AsiaNews talked to some of them—fathers, widows, street sellers, fishermen—, all telling the same tragic tale, leading lives impacted by even the slightest change in food prices and a government concerned more about its war than about their real problems.

“We are concerned about the current situation,” said many. “Our lives are pretty miserable and we can’t afford that much. How can we go on? Who will raise our salaries to meet the high cost of living? Who will pay our overtime? No one! And the country wants to celebrate “our” May Day!”

Dissanyake, 45, repairs shoes in a street in Borella, a Colombo neighbourhood. “I have been doing this job for quite some time but shoes are not worn out every day so I don’t make money every day.

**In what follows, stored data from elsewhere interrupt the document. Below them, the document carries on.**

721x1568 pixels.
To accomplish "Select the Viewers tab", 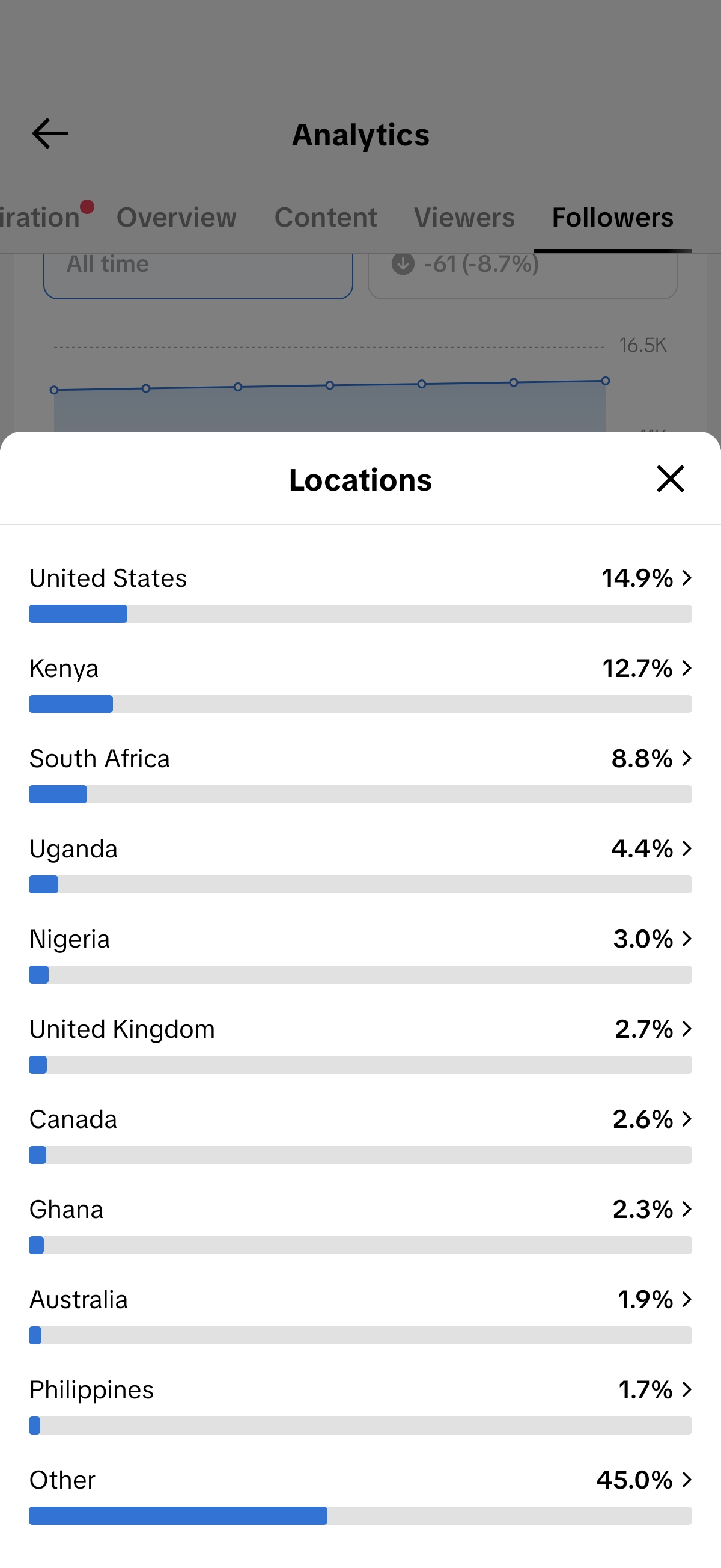I will tap(464, 217).
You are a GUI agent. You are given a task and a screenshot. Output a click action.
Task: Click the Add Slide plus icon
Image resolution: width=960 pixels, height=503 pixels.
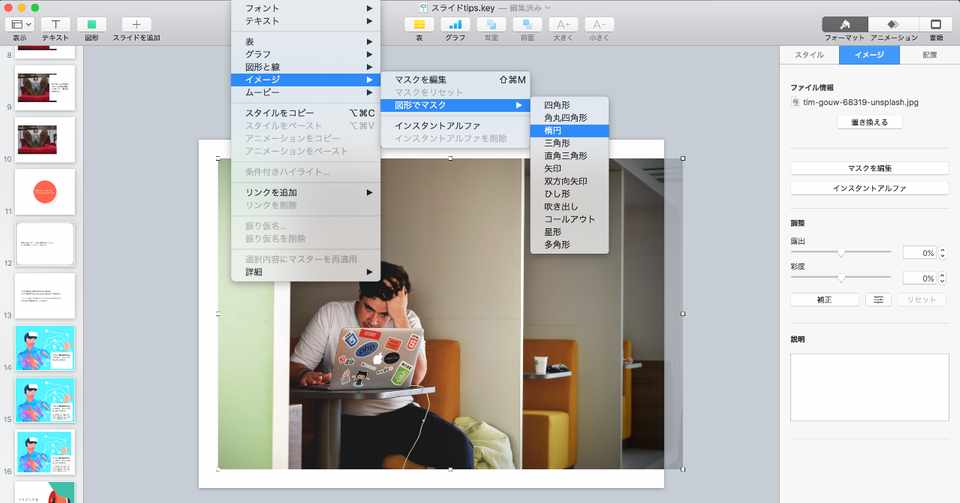tap(136, 24)
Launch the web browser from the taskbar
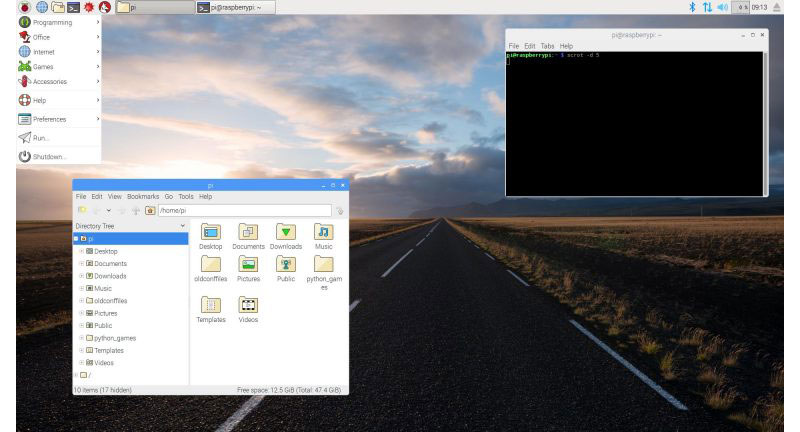Viewport: 800px width, 432px height. 41,7
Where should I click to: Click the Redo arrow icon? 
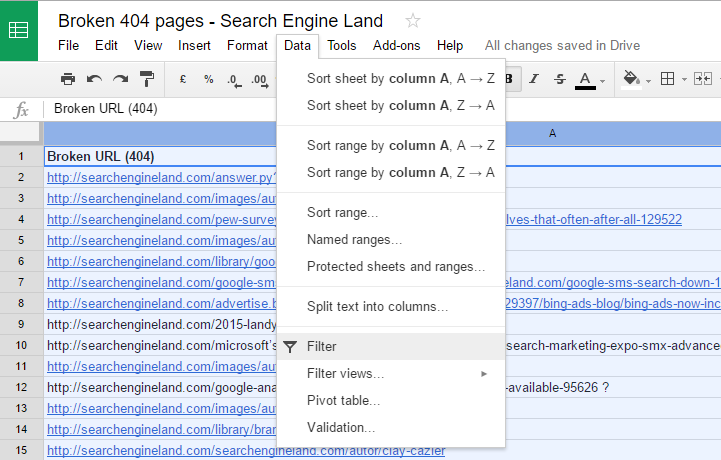120,79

My wife brings home some money by preparing meals for a food store, but with two kids going to school life is really hard.”

Bandara, a 30-year-old married father of one, said that he makes just over US$ 12 a day picking coconuts. But his job is not steady. “Even though I am careful about how I spend every penny and I don’t drink, smoke or enjoy leisure activities I can’t feed my family and often we go without food.”

For Marta Mary, a 55-year-old Catholic who sells fruit and vegetables in Negombo, “even if every year the government celebrates 1 May, it makes no difference to us.” She wonders: “How can we relate to this celebration when for us workers it brings no real gain? How can politicians celebrate workers if the latter are hungry and miserable?” Instead, she said, the “government should pay more attention to these problems.”